Exercise instructions: Exactly the lines below from the one with "Viewport: 559px width, 464px height." up to and including the one with "Open the WWAN" make up the answer, with nothing else added.

--- Record set ---

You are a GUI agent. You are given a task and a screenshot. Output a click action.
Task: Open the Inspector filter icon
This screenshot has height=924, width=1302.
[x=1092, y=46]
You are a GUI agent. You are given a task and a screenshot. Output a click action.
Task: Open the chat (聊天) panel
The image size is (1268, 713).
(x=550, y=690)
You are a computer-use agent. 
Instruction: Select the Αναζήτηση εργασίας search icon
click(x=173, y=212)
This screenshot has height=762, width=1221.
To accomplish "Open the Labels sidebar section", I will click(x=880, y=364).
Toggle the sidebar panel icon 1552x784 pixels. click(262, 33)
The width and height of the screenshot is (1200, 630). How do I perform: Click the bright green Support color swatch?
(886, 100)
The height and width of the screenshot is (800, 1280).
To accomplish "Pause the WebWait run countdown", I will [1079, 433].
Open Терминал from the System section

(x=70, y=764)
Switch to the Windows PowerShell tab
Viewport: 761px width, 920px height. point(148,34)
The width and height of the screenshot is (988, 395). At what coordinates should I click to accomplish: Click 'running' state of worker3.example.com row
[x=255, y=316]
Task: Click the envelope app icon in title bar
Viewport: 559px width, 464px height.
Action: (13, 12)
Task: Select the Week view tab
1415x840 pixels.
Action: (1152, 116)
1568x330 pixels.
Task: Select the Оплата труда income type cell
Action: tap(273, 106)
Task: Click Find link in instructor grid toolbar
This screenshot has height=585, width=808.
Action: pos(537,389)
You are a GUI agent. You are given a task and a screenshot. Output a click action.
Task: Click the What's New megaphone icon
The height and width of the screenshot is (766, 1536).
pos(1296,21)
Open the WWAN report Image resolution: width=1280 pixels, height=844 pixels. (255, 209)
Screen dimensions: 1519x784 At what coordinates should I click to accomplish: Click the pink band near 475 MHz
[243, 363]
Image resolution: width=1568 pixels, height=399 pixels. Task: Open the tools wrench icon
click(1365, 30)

---

Answer to this exercise:
Viewport: 559px width, 464px height.
Action: (13, 12)
Task: Select the Week view tab
1415x840 pixels.
Action: (1152, 116)
1568x330 pixels.
Task: Select the Оплата труда income type cell
Action: tap(273, 106)
Task: Click Find link in instructor grid toolbar
This screenshot has height=585, width=808.
Action: pos(537,389)
You are a GUI agent. You are given a task and a screenshot. Output a click action.
Task: Click the What's New megaphone icon
The height and width of the screenshot is (766, 1536).
pos(1296,21)
Open the WWAN report Image resolution: width=1280 pixels, height=844 pixels. (255, 209)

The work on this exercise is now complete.